Postby Steve James on Sat May 23, 2009 12:44 pm

Methods wrote:Guilty or not, the people that are there are there for a reason.
I seriously doubt that any one that is placed in Gitmo are not guilty of something.


Well, that could be said for every single person in every American jail, too. That's why there is "due process", and why some people see the US turning into a police state --where the rule of law is the whim of the State (or king, tsar or commisar).

But, here's an article from 2005 that is interesting as a history piece.
The CIA’s inspector general, John Helgerson, is looking into fewer than 10 cases of potentially “erroneous renditions,” according to a current intelligence official who spoke on condition of anonymity because the investigations are classified. Others in the agency believe it to be much fewer, the official added.

Some see judicial evasion
For instance, someone may be grabbed wrongly or, after further investigation, may not be as directly linked to terrorism as initially believed.

## [Material supplied]
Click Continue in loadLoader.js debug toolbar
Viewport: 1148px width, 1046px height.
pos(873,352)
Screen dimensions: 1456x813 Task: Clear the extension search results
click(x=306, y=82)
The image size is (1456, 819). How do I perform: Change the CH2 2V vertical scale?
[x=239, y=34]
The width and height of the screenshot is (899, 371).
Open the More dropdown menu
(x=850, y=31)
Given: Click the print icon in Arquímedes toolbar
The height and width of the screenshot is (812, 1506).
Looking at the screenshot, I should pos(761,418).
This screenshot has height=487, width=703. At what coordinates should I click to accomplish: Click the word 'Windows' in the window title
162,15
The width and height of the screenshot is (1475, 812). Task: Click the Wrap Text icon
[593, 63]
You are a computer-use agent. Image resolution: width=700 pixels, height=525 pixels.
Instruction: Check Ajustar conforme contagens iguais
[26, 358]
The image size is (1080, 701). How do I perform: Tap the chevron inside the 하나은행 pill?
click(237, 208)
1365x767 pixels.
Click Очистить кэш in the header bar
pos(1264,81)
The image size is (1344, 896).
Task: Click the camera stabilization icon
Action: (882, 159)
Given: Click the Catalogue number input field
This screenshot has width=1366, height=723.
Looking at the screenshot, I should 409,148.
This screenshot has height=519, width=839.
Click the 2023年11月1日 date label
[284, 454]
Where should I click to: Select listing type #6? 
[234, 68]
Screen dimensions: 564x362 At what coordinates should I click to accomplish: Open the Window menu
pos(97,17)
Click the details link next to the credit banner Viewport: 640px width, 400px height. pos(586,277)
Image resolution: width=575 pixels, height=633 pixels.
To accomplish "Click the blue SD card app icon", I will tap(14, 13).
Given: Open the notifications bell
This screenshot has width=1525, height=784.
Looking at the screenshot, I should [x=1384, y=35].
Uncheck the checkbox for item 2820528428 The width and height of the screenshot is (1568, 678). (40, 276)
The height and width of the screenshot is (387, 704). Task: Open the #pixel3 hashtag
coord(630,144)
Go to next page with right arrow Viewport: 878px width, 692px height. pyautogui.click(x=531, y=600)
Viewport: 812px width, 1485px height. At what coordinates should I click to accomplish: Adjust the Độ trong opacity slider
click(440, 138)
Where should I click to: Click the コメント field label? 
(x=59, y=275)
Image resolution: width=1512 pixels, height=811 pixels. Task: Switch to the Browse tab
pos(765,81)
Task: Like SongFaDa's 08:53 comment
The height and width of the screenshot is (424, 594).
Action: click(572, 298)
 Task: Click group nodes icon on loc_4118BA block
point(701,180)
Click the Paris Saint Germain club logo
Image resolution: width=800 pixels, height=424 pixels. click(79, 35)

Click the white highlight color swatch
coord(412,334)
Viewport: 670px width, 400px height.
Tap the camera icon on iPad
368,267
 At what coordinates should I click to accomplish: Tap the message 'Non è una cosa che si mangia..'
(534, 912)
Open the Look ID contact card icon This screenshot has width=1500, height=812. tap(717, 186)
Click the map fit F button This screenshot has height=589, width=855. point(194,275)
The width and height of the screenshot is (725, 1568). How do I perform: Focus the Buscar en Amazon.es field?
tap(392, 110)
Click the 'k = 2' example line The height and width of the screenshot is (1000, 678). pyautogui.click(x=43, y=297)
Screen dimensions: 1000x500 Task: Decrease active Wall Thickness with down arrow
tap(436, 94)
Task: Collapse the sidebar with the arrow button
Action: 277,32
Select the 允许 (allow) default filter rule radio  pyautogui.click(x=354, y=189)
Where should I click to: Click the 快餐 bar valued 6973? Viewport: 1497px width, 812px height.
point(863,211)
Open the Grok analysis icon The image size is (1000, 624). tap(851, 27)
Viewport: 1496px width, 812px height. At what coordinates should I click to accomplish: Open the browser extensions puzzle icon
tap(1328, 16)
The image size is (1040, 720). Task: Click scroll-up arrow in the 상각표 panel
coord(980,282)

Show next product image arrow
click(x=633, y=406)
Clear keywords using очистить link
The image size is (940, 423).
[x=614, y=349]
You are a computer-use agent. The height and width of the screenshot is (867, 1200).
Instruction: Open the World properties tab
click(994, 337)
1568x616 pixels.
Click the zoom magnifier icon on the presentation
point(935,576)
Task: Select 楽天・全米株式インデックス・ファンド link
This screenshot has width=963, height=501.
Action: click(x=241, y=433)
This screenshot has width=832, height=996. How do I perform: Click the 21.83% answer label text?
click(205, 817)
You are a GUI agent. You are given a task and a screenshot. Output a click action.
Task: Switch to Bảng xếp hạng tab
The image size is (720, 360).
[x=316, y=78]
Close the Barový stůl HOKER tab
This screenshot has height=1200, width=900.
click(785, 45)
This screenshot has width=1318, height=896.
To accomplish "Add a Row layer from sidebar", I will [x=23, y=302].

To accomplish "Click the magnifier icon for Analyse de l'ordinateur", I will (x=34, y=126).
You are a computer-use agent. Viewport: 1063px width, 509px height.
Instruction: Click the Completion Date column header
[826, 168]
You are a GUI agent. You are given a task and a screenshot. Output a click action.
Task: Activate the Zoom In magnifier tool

## [Set task]
In the forum post, who is named as the CIA's inspector general?

## [Answer in full]
John Helgerson